Exercise objective: Copy out, from the data, each line containing the string "Template".

Records supplied:

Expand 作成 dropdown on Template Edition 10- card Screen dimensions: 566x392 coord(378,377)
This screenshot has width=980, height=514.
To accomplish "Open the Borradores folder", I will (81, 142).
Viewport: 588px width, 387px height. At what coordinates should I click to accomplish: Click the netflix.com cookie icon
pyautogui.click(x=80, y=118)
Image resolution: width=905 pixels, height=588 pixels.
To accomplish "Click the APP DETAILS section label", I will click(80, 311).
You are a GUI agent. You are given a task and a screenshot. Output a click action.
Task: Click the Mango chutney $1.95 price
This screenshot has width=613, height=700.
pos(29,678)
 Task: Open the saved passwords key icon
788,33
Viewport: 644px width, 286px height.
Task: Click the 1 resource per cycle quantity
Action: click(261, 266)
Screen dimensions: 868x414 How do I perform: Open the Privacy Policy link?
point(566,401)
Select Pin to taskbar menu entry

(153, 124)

...

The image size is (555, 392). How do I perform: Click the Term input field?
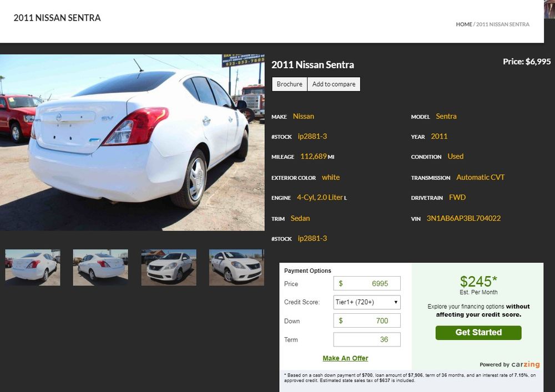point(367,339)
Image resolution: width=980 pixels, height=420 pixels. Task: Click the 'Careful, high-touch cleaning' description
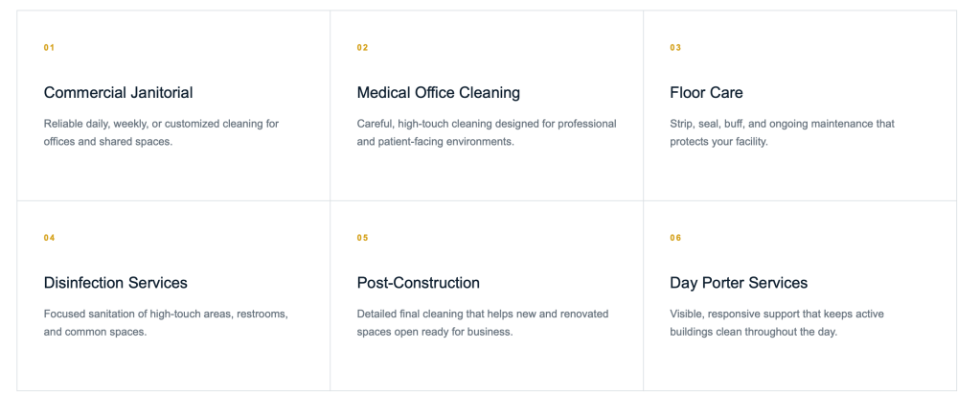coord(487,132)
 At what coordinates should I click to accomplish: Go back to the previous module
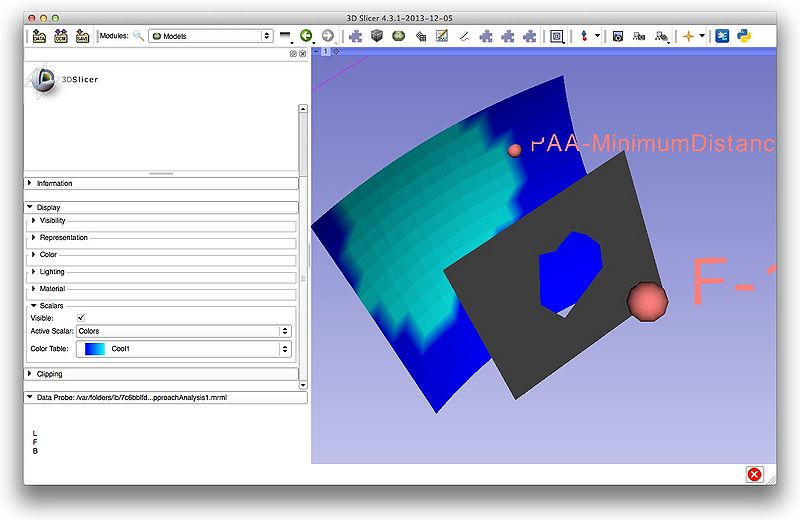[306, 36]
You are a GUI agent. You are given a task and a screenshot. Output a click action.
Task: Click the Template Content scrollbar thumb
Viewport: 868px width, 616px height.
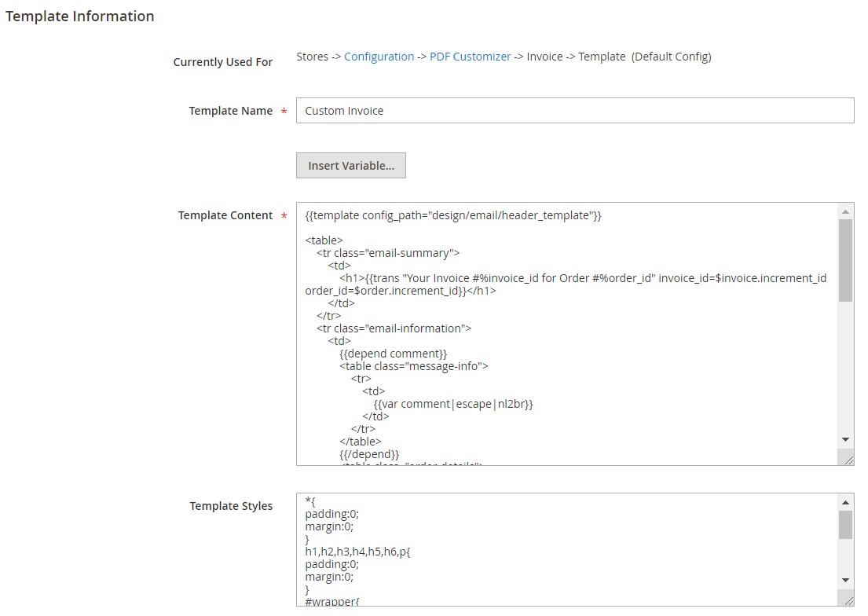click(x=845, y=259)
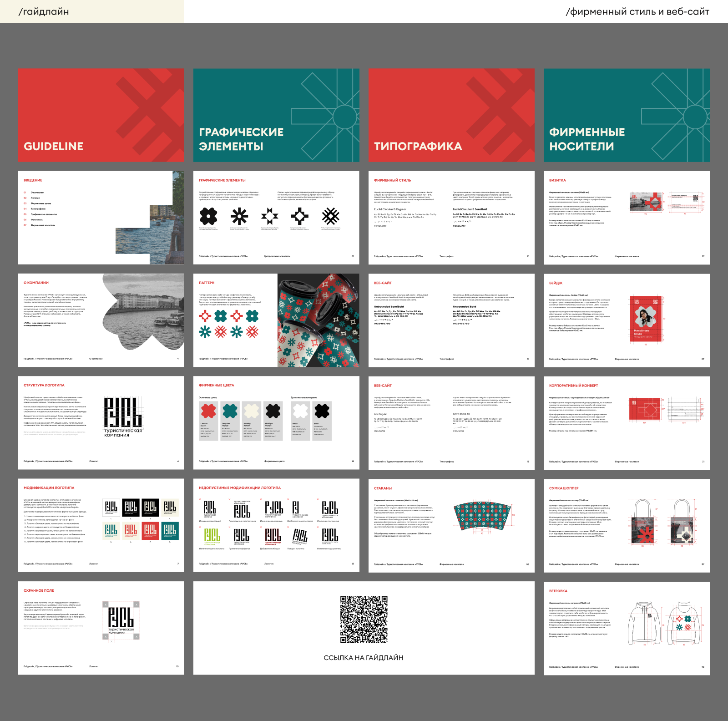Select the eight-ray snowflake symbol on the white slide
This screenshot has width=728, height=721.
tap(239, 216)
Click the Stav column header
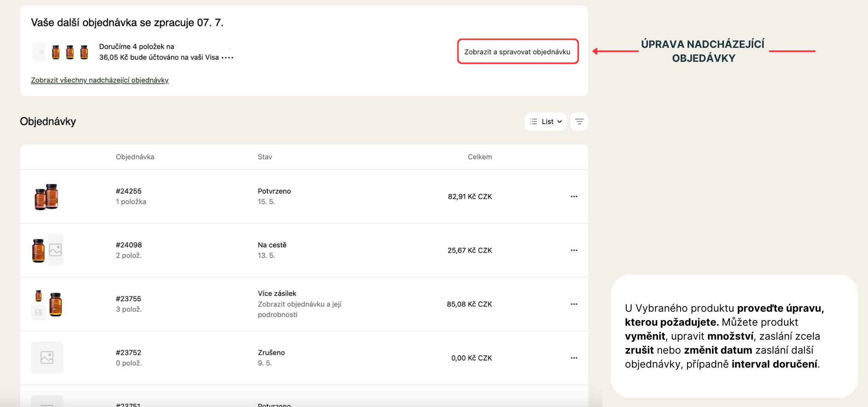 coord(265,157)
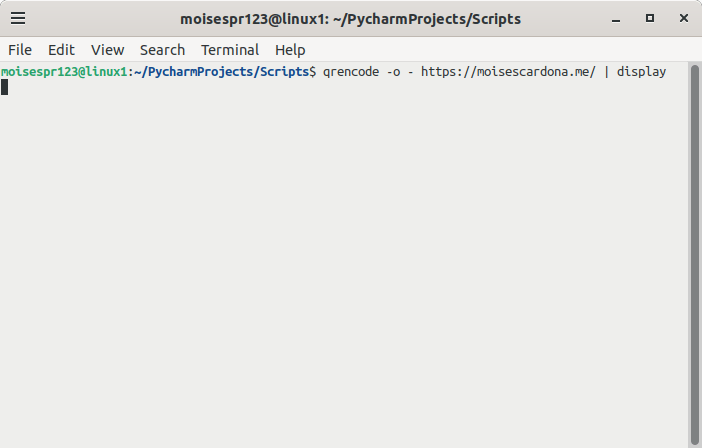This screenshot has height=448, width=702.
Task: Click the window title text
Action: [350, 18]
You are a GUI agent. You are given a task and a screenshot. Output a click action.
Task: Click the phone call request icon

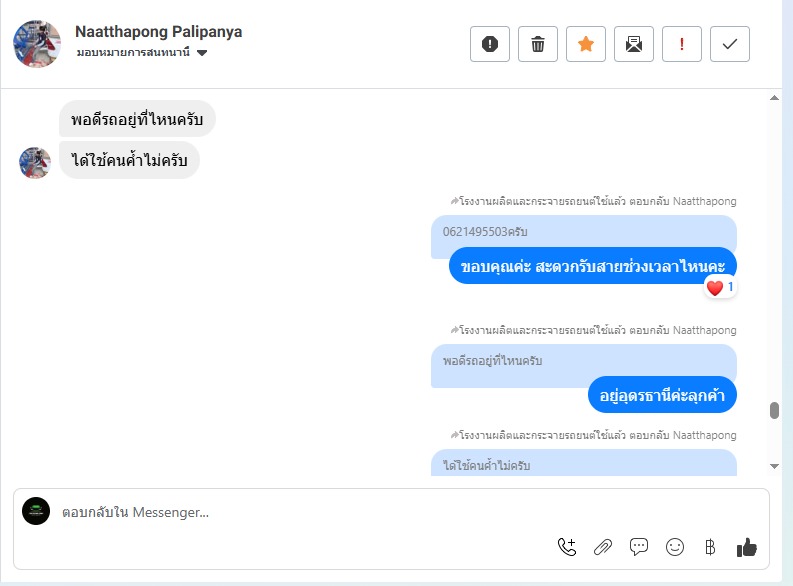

...

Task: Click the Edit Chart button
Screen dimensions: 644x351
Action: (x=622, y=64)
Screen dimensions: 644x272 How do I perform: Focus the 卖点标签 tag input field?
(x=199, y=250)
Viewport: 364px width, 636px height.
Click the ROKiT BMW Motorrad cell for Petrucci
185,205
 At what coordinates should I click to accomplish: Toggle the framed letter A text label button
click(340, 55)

Your solution:
Expand 作成 dropdown on Template Edition 10- card Screen dimensions: 566x392 coord(378,377)
Task: Click the Template Content scrollbar thumb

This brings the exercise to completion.